If you took that stock tip from President Obama, you would have done pretty well — shares in Aetna, one of the country's largest publicly traded health insurance companies, are up 89% since then, assuming reinvestment of dividends, far outpacing the 49% return of the Standard & Poor's 500 Index over the same period. Other large, publicly traded health insurance companies have also prospered during since that June 24, 2009 moment when passage of ObamaCare was far from assured. UnitedHealth Group is up an astonishing 120% since then. Humana is up 184%.

If you look at other inflection points, it's a similar story.
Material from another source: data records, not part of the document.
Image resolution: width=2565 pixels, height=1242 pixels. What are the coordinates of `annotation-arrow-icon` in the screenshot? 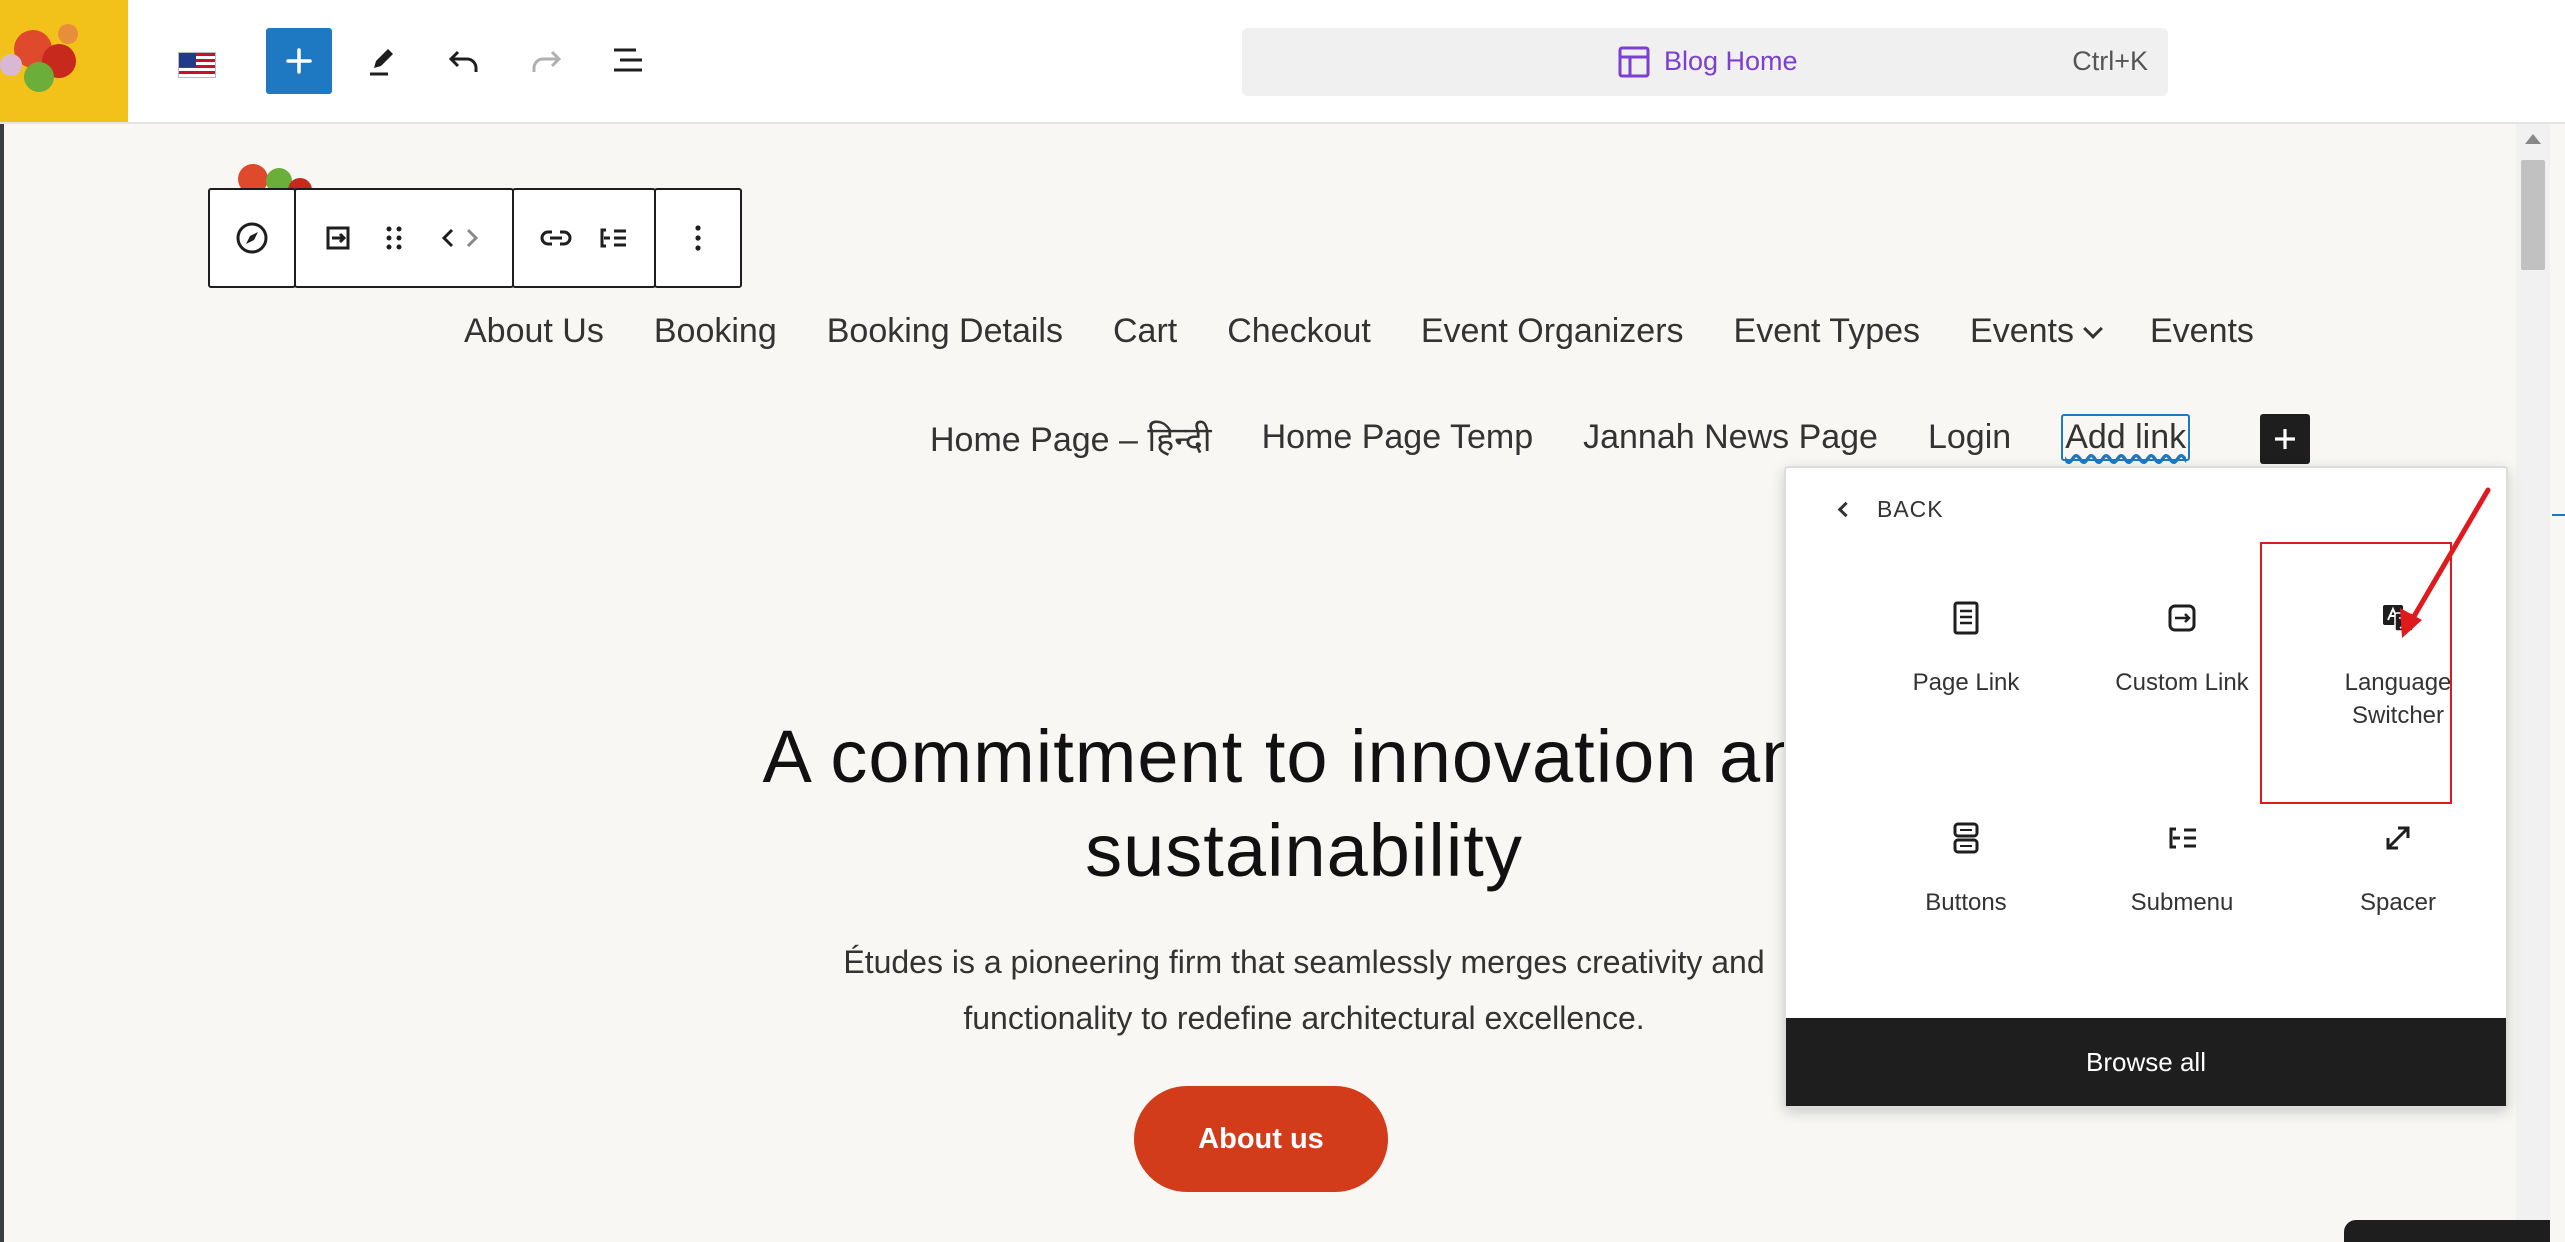 It's located at (2446, 562).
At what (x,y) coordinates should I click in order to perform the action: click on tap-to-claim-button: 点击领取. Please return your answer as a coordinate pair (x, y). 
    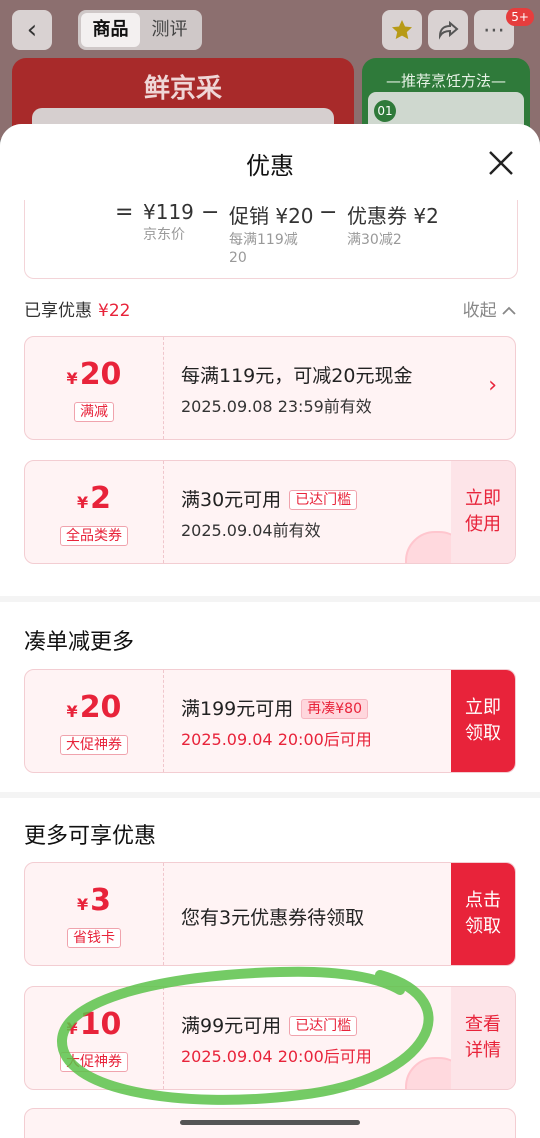
    Looking at the image, I should click on (483, 914).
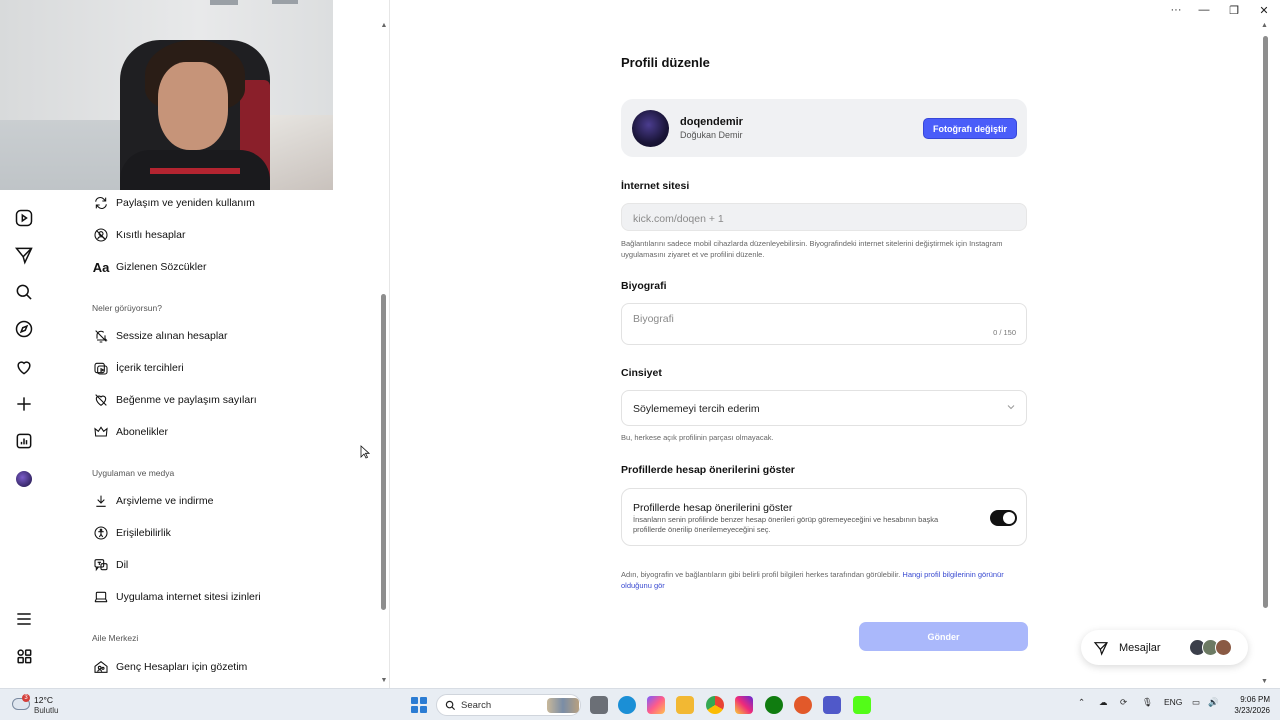 The width and height of the screenshot is (1280, 720). I want to click on instagram-icon, so click(744, 705).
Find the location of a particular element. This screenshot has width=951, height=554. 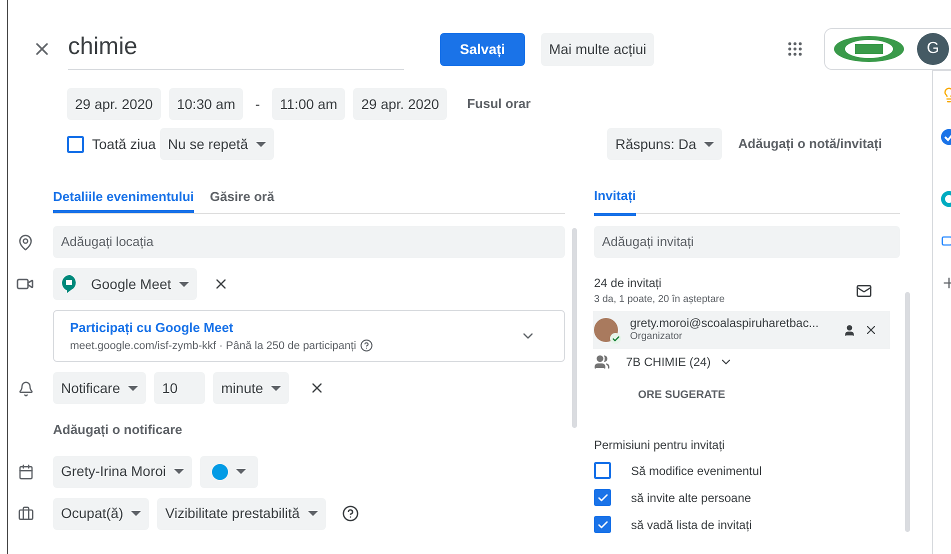

availability-dropdown: Ocupat(ă) is located at coordinates (102, 514).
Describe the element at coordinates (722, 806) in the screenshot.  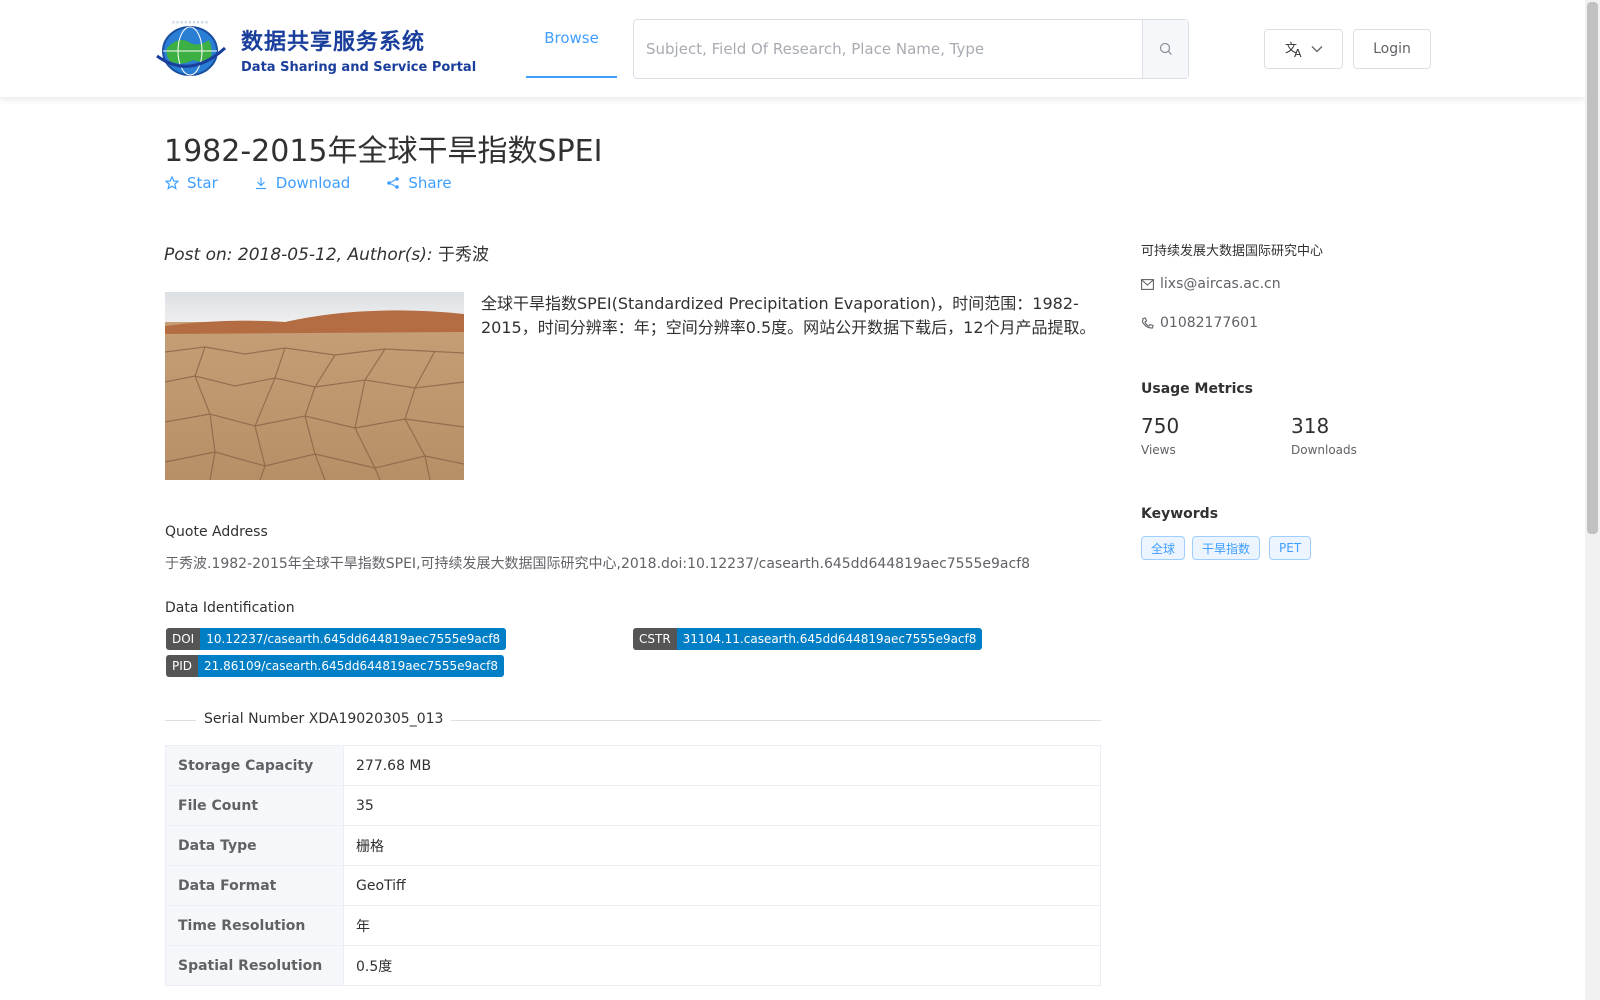
I see `row-value: 35` at that location.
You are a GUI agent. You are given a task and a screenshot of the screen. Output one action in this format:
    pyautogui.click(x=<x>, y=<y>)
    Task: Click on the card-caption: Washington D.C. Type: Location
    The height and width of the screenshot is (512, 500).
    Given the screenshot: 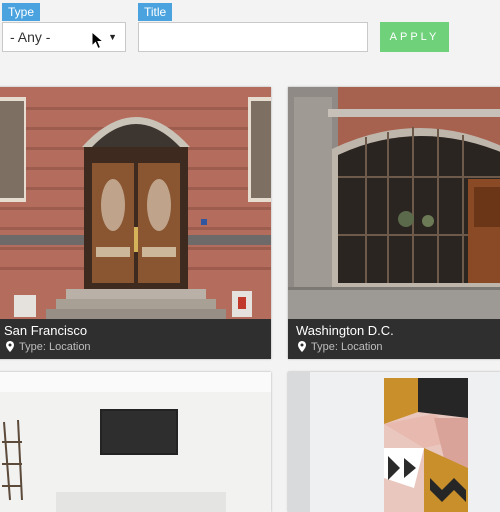 What is the action you would take?
    pyautogui.click(x=394, y=339)
    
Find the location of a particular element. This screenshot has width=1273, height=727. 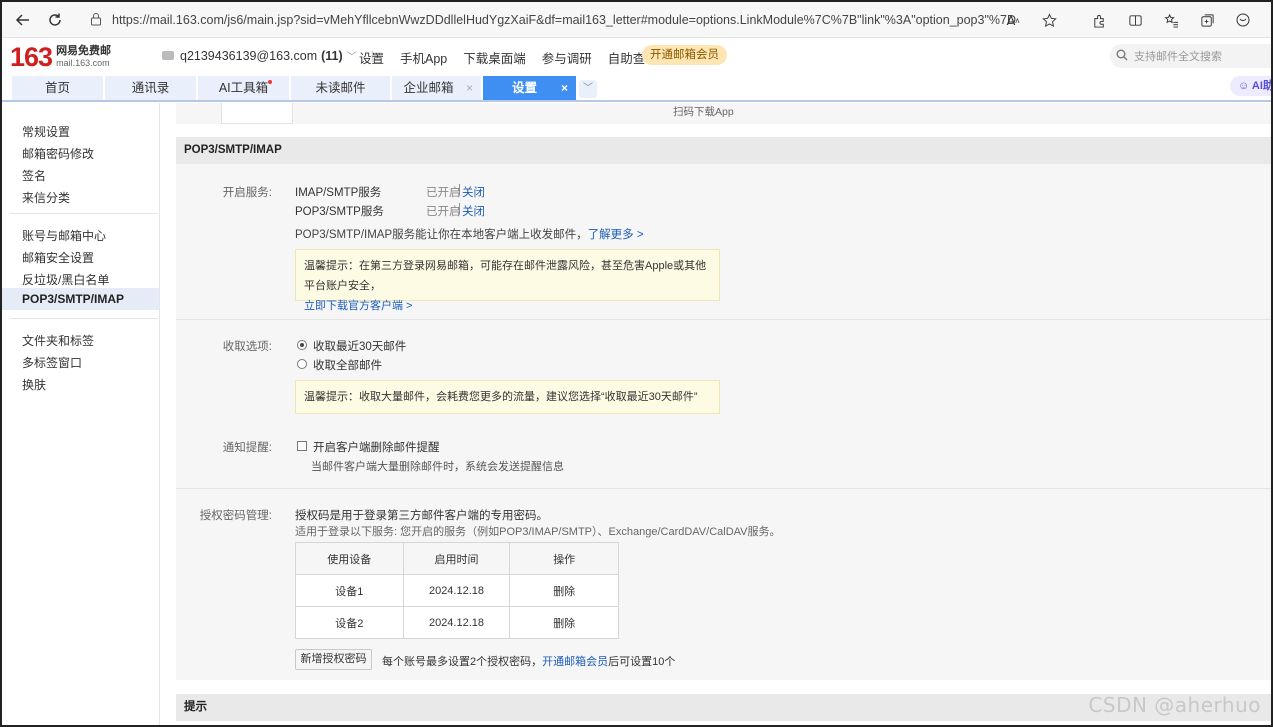

column-device: 使用设备 is located at coordinates (350, 558).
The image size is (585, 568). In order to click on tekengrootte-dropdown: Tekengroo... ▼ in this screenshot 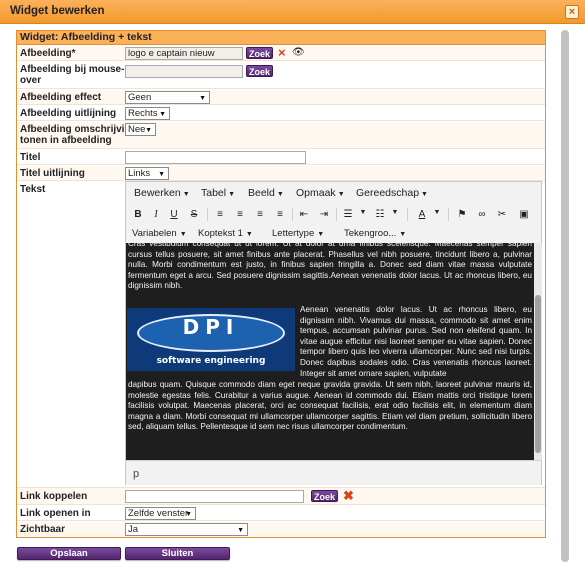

Since Obama signed the health care bill into law on March 23, 2010, Aetna is up 33%, UnitedHealth is up 65%, and Humana is up 76%, all outpacing the 14% rise in the S&P 500 Index over the same period.

Since Obama's January 20, 2009, inauguration, Aetna is up 80%, UnitedHealth is up 127%, Humana is up 170%, and WellPoint, another large health insurer, is up 79%, all exceeding the 67% increase in the S&P 500 Index over the same period. For all the alarms that were raised during the ObamaCare debate that the regulation of profit and mandates of benefits, such as free birth control pills, would savage the insurance companies, the market seems to have a different opinion. That opinion seems to be that being one of just a few vendors of a product that the government is going to force every American to buy isn't such a bad business to be in. That's especially so given the high barriers to entry, both regulatory and capital, facing anyone trying to start a new health insurance company. If anything, the share prices are an affirmation not of the Republican criticism that ObamaCare would kill the insurance companies, but of the left-wing Democratic criticism that the bill was a government giveaway that would enrich the insurance companies.

The stock market may be underestimating the chance that the Supreme Court will strike down the individual mandate to buy health insurance that is an important feature of ObamaCare, or the chance that a Republican president or Congress will repeal the law. Once the individual mandate kicks in and the subsidies for coverage start increasingly flowing through the federal budget — both conveniently scheduled for after the presidential election — maybe the government will go back to the insurers and try to negotiate a better deal for taxpayers that goes beyond a few free birth control pills for employees of religious charities.

In the meantime, though, the next time Mr. Obama names a public company in an industry that he's about to launch a vast regulatory overhaul of, and declares that he's "confident" that "shareholders are going to do well," believe him, for once. He's in a position to make it happen. If only we could all be confident that American taxpayers, insurance purchasers, and medical patients would do as well, too.

Ira Stoll is editor of FutureOfCapitalism.com and author of Samuel Adams: A Life.